Przede wszystkim: obecny prezydent Andrzej Duda, wówczas stosunkowo młody doktor nauk prawnych, sprawiał wrażenie nie tylko polityka umiarkowanego, ale także kogoś na kogo można oddać głos bez wstydu. Nie był „oszołomem”, za którego do dzisiaj uważa się wielu pisowskich „twardogłowych”, czego symbolem stał się nieco na wyrost Antoni Macierewicz. W przeciwieństwie do Dudy „obciachowy”, a więc niewybieralny, stał się jego poprzednik Bronisław Komorowski.
Warto pamiętać, że młodzi wyborcy to nie tylko Konfederacja. Zdecydowana większość nawet jeśli deklaruje się jako konserwatyści, to niekoniecznie żyje w zgodzie z tymi wartościami. W końcu okres świeżo po uzyskaniu pełnoletności to czas studenckich imprez i używania życia. To nie tak, że młodym antypisowską ideologię wtłacza się do głów na zajęciach.

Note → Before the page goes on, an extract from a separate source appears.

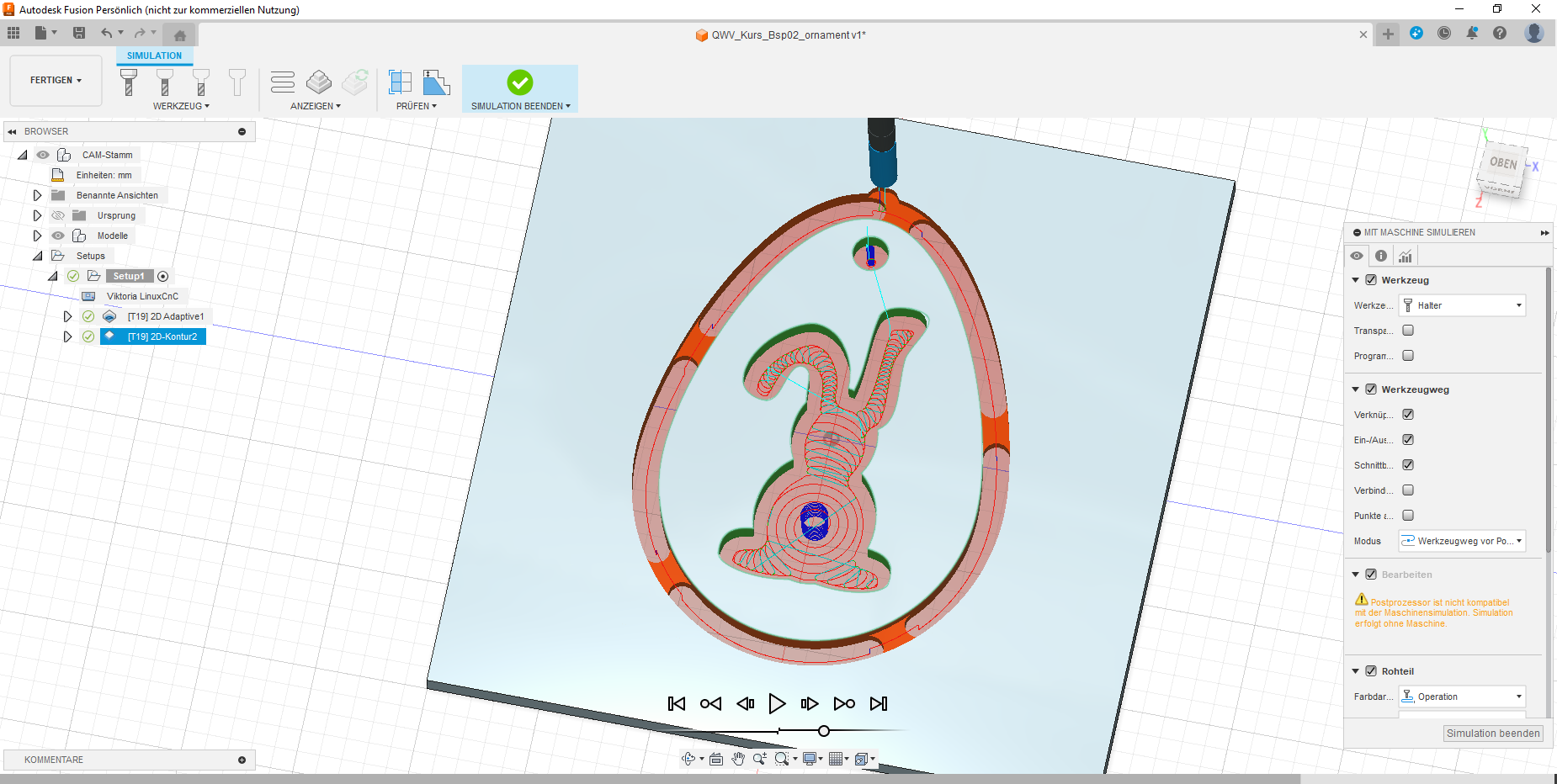Open the ANZEIGEN menu
This screenshot has height=784, width=1557.
(x=315, y=106)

Zdecydowana większość jest po prostu mniej lub bardziej liberalna w tym czy innym aspekcie. Sami z siebie nie staną się konserwatystami, nawet jeśli to niekoniecznie w tym wydaniu na które politycy PiS mieliby nadzieję. Na pomoc ze strony Kościoła rządzący nie mają tutaj co liczyć – polski Episkopat dba w końcu o to, by młodzi odwracali się od tej instytucji.

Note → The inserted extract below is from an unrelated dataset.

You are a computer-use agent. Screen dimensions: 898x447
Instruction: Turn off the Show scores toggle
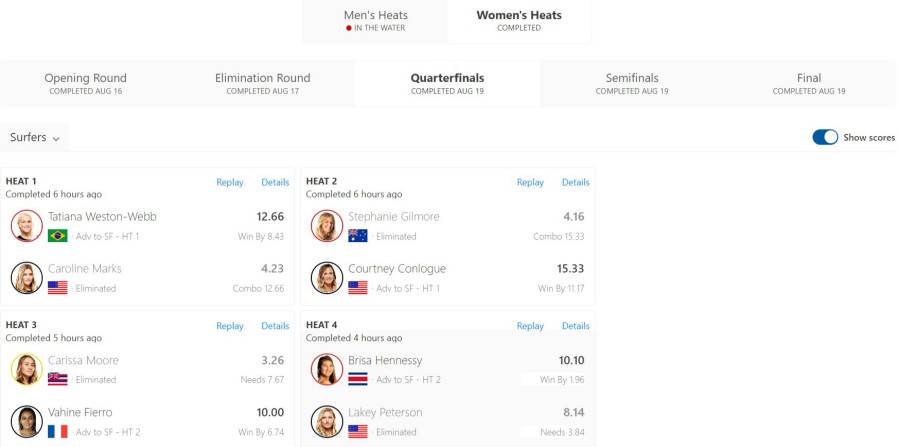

Dopóki Prawo i Sprawiedliwość będzie starało się przypodobać pokoleniu dziadków, dopóty wnuki najczęściej nie będą nawet rozważać oddania głosu na tą partię. U zarania trzeciej dekady XXI w. świat wartości i sposób życia młodych i starych rozminęły się w sposób niezwykle drastyczny.
Żeby przekonać do siebie młodych wyborców, partia rządząca musiałaby stosować zupełnie inne środki niż wobec ich dziadków czy rodziców
Rządzący mają jednak również trzeci sposób, by przekonać do siebie młodych. Zawsze przecież można zastosować tą samą sztuczkę, jaka sprawdziła się w ostatnich latach – trzeba zwyczajnie coś im dać. Jaki młodzi wyborcy mają dzisiaj często poważny problem stojący na drodze ich szczęściu i aspiracjom? Oczywiście, dostępność mieszkań. Nie ma oczywiście czasu, by w ciągu trzech lat wybudować w końcu te trzy miliony mieszkań. Rozwiązaniem może być jednak chociażby dopłata do wkładu własnego.

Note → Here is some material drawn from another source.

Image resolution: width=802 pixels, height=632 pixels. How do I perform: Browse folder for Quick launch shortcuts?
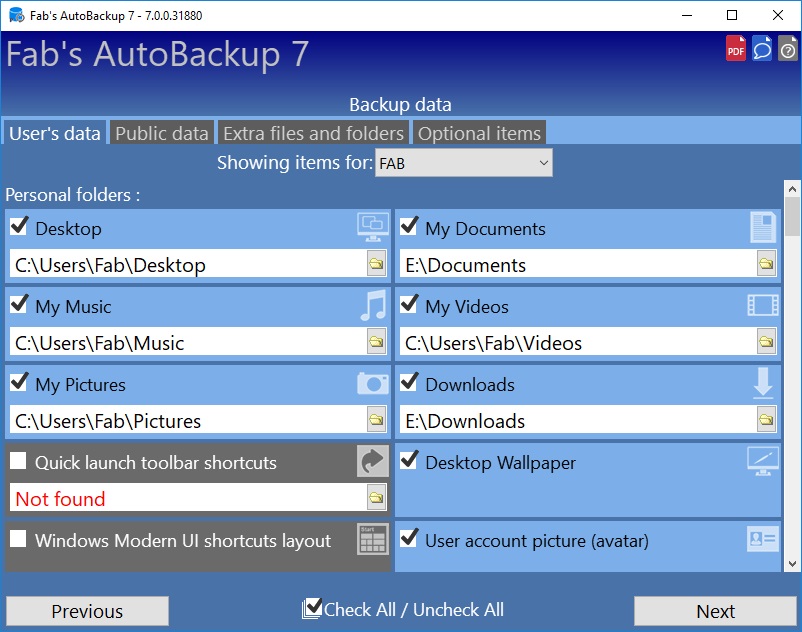coord(376,498)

Jednak nawet tak dobry pomysł można by zepsuć w bardzo prosty sposób. Otóż polityków PiS może kusić, by pójść śladem Węgier i uzależnić udział w tego typu programie od posiadania dzieci. Problem bowiem w tym, że jeśli młodzi rodzice po ostatnich pięciu latach tych wszystkich programów socjalnych skierowanych do rodzin z dziećmi nie zagłosowali na PiS, to nie ma chyba już siły, która mogłaby ich do tego skusić. Za to bezdzietni od partii rządzącej, póki co, dostali naprawdę niewiele.
Żeby utrzymać władzę w perspektywie następnych lat, PiS musi jakoś do siebie przekonać młodych. Nie zrobi tego jednak traktując ich w ten sam sposób, jak pokolenie ich dziadków czy rodziców. Młodzi wyborcy po prostu nie zagłosują na partię, którą uznają za „obciachową”. Nie da się ich też w łatwy sposób przekupić, czy omamić propagandą sukcesu.
To bardzo słusznie, że rządzący zastanawiają się, jak by tu odwrócić niekorzystny trend. Powinni jednak najpierw spróbować zrozumieć młodych i przyjąć do wiadomości, że ci zawsze chcieli żyć po swojemu. Właśnie rezygnacja z radykalizmu i przedstawienie siebie jako kompetentnych, przewidywalnych i w miarę nowoczesnych rządzących mogłyby potencjalnie sprawić, że PiS przestanie w oczach najmłodszych wyborców być partią „obciachu”. Tylko czy wówczas od Zjednoczonej Prawicy nie odwróciliby się ci starsi?